Obwohl jeder Patient in Österreich vergleichsweise unbürokratisch einen Hausarzt, Spezialisten oder ein Spital konsultieren kann, ist der Gesundheitszustand der einzelnen Sozialversicherten höchst unterschiedlich - auch das kritisiert die OECD. Konkret weist sie darauf hin, dass wesentliche Gesundheitsindikatoren wie etwa die Lebenserwartung oder messbares Übergewicht sowohl zwischen sozialen Gruppen als auch zwischen einzelnen Bundesländern zu stark differieren.

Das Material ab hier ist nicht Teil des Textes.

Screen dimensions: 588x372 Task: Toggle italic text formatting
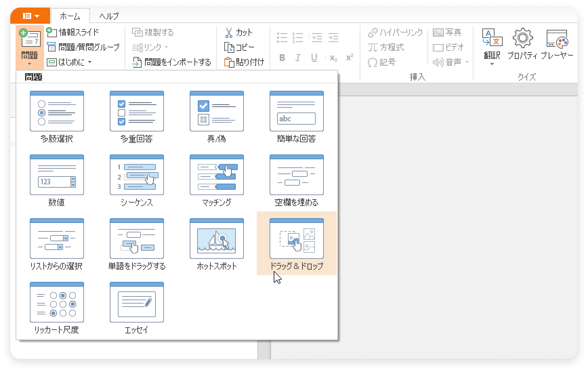tap(298, 58)
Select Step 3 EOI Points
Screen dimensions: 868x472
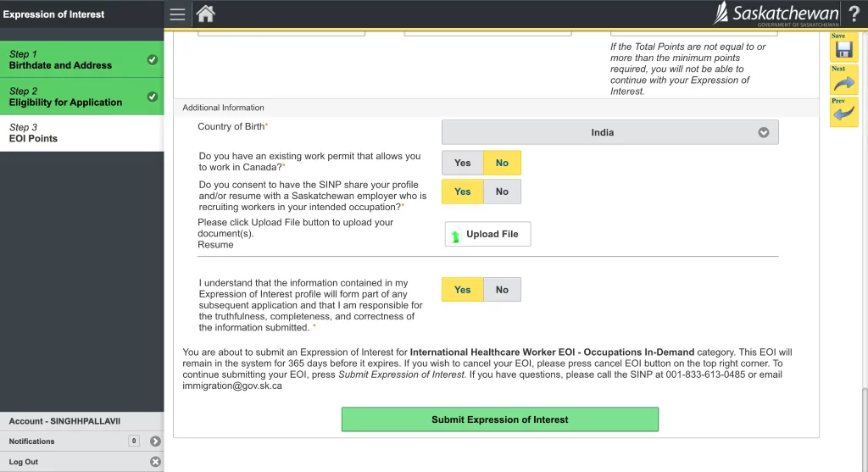[x=81, y=133]
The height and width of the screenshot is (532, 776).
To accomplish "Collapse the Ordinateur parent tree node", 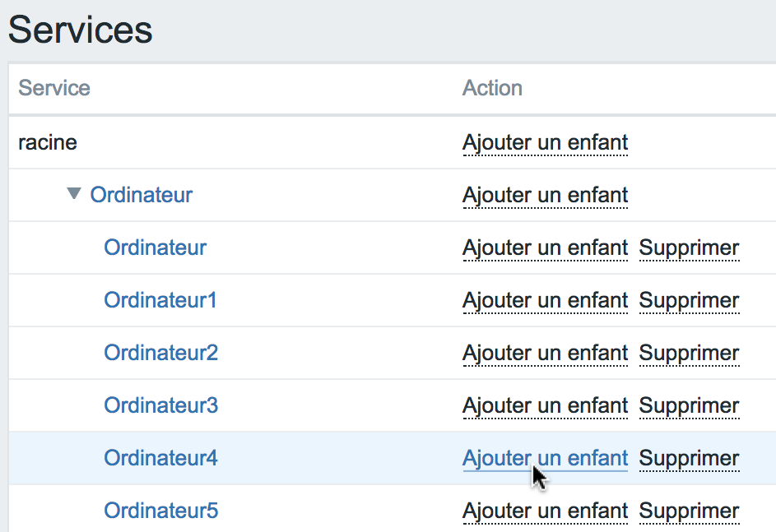I will (74, 193).
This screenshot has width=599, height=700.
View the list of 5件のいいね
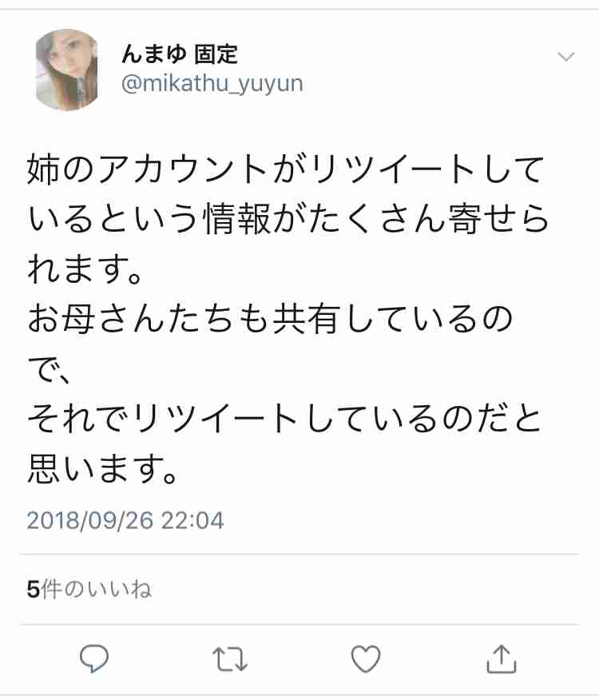coord(89,589)
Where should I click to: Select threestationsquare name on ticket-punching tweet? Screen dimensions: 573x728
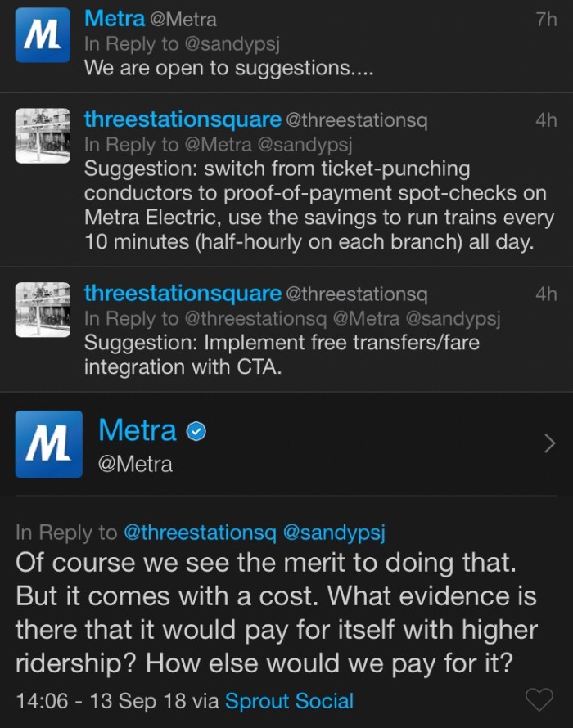tap(183, 119)
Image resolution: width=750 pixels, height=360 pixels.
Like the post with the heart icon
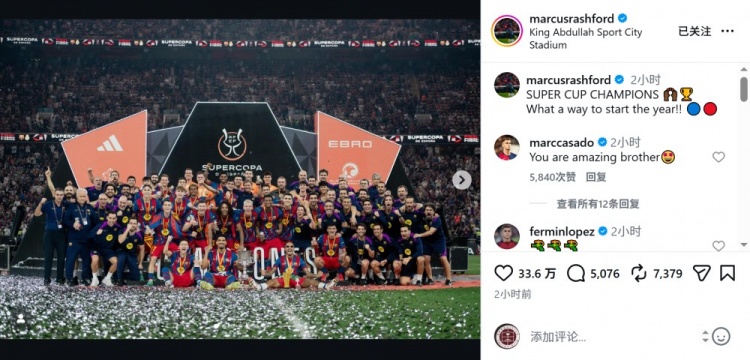tap(503, 273)
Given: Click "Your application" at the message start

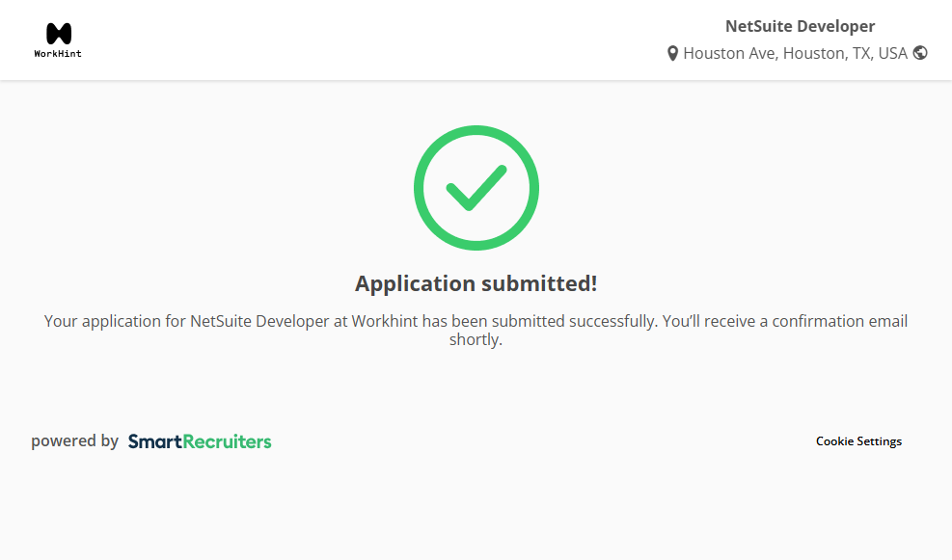Looking at the screenshot, I should coord(102,321).
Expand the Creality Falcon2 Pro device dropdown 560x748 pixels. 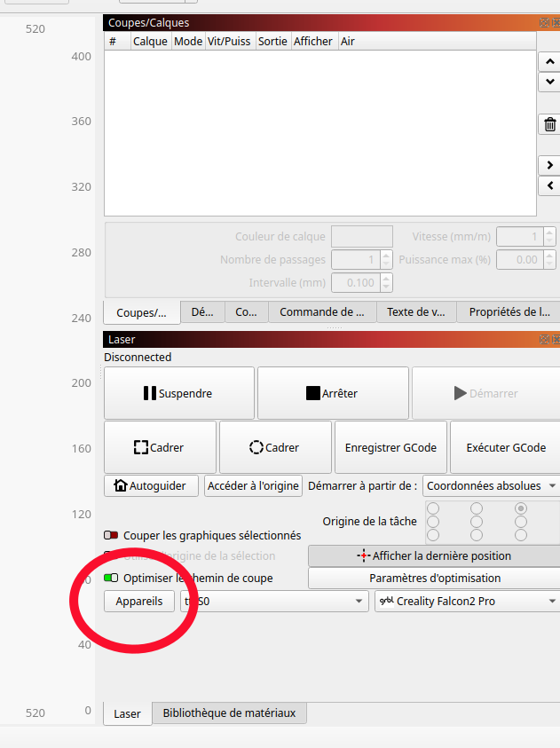pyautogui.click(x=467, y=602)

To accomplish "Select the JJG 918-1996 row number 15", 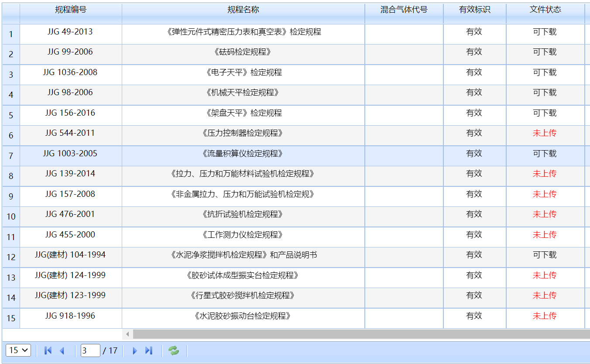I will click(x=11, y=318).
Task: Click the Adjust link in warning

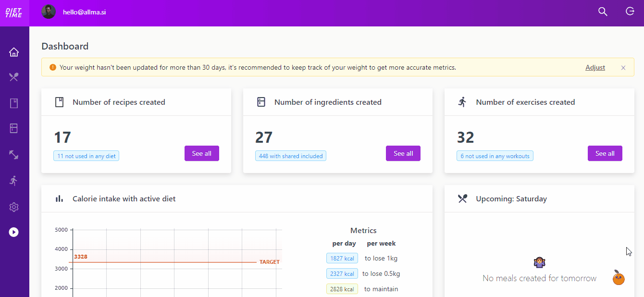Action: click(x=595, y=67)
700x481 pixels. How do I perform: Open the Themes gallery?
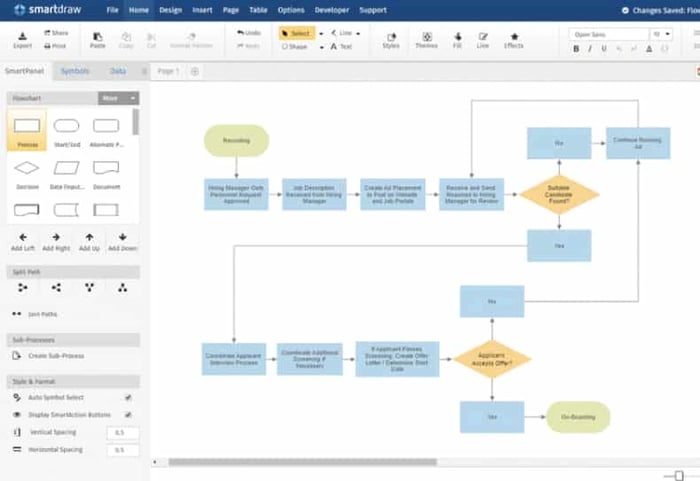(x=426, y=37)
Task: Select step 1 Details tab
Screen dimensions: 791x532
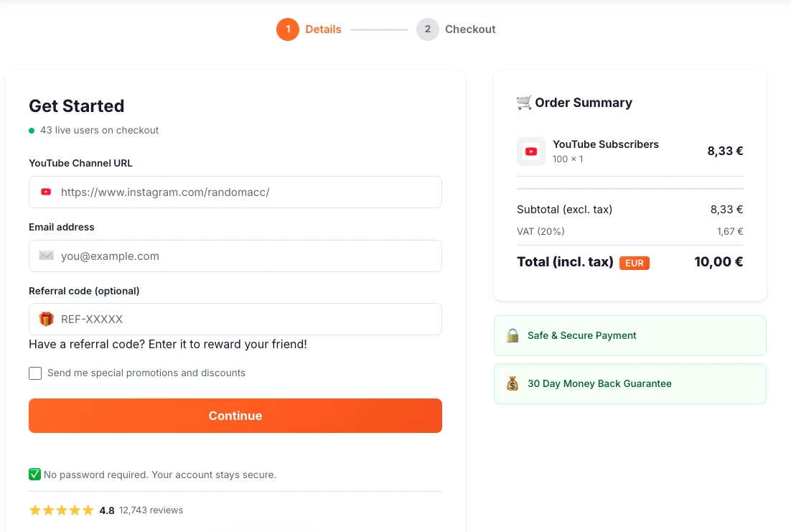Action: [309, 29]
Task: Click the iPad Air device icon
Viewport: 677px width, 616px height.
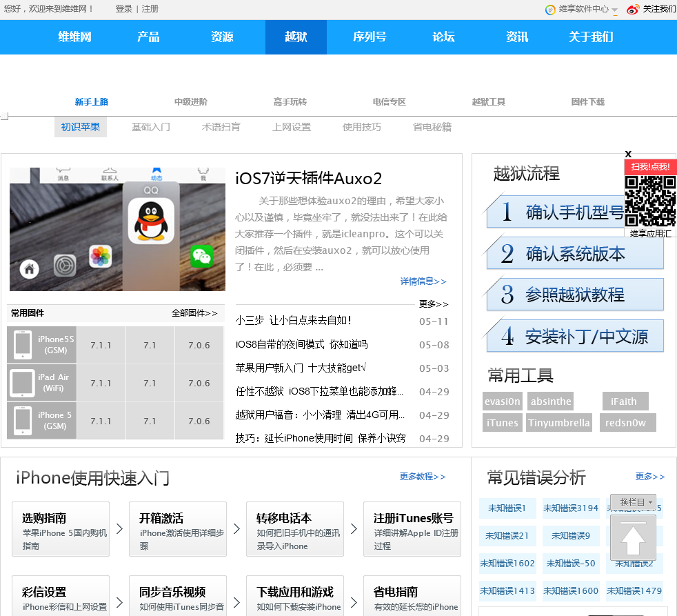Action: 23,383
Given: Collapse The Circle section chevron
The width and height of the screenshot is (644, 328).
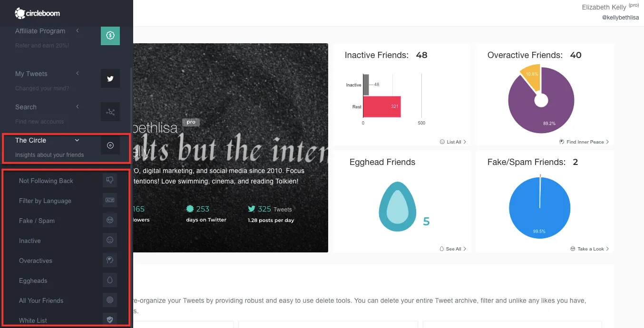Looking at the screenshot, I should [x=76, y=140].
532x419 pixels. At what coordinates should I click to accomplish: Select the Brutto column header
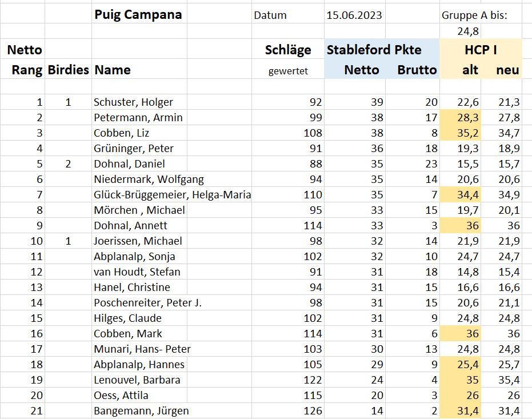click(x=417, y=70)
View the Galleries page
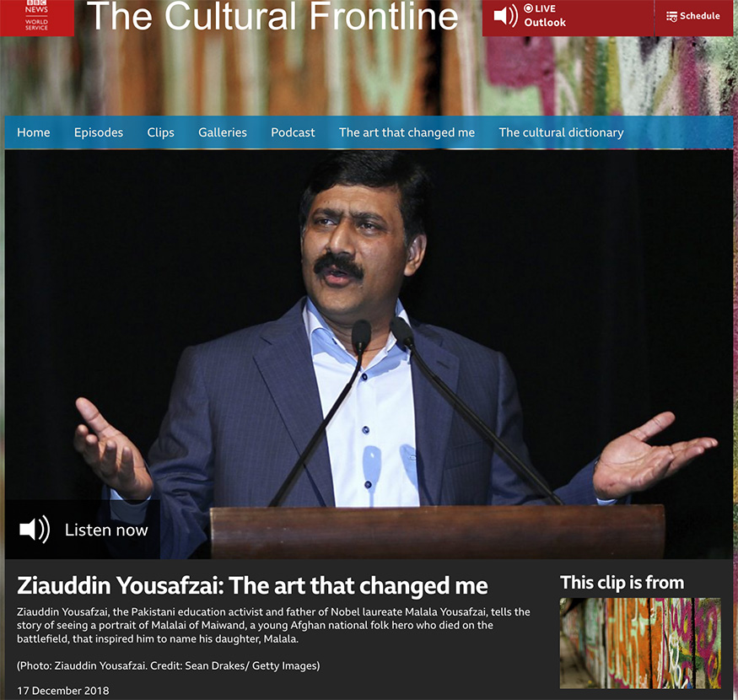 [222, 132]
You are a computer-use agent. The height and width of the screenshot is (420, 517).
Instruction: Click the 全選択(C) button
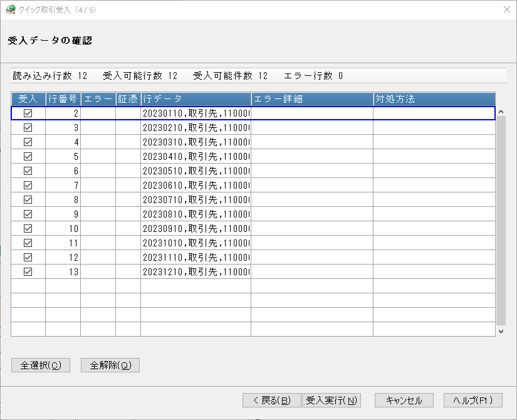pyautogui.click(x=41, y=365)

Österreicher werden zu oft ins Spital geschickt

Gesundheitsminister Alois Stöger sieht sich angesichts der Resultate in seinen Reform-Bestrebungen bestätigt."Wir haben viele Empfehlungen der OECD bereits auf den Weg gebracht", sagt Stöger im KURIER-Gespräch.

Die kritisierte "Fragmentierung" könne das angepeilte bundeseinheitliche Spitalsgesetz verbessern. Und mit Projekten wie der eMedikation oder dem Spitalskompass werde man die Transparenz und damit auch die Qualität im Gesundheitssektor heben.

Bund und Länder: Laufende Reformen
Krankenanstaltengesetz
Derzeit gibt es in Österreich ein solches Gesetz pro Bundesland und eines für den Bund. Die Regierung will nur noch ein bundesweit geltendes Gesetz. Planung, Steuerung und Finanzierung der Spitäler sollen im wesentlichen dem Bund obliegen, nicht den Ländern. Zweck ist es, das Ausgabenwachstum der Spitäler zu dämpfen und an das Wachstum des Brutto-Inlandsproduktes zu binden. Mit der Reform ist erst ab 2015 zu rechnen, wenn der neue Finanzvertrag zwischen Bund und Ländern in Kraft tritt.

Steiermark/OÖ
In beiden Ländern werden im Zuge von Reformen Akutbetten abgebaut und Fachabteilungen geschlossen. In OÖ sollen die Kosten bis 2020 um 2,3 Milliarden Euro sinken, in der Steiermark um rund 100 Millionen.

Spitalskompass
Unter www.spitalskompass.at kann nach Krankheitsbildern, Leistungen und Fachbereichen gesucht werden. So ist zu erfahren, wo, welche Operationen und
Therapien angeboten und wie häufig sie durchgeführt werden.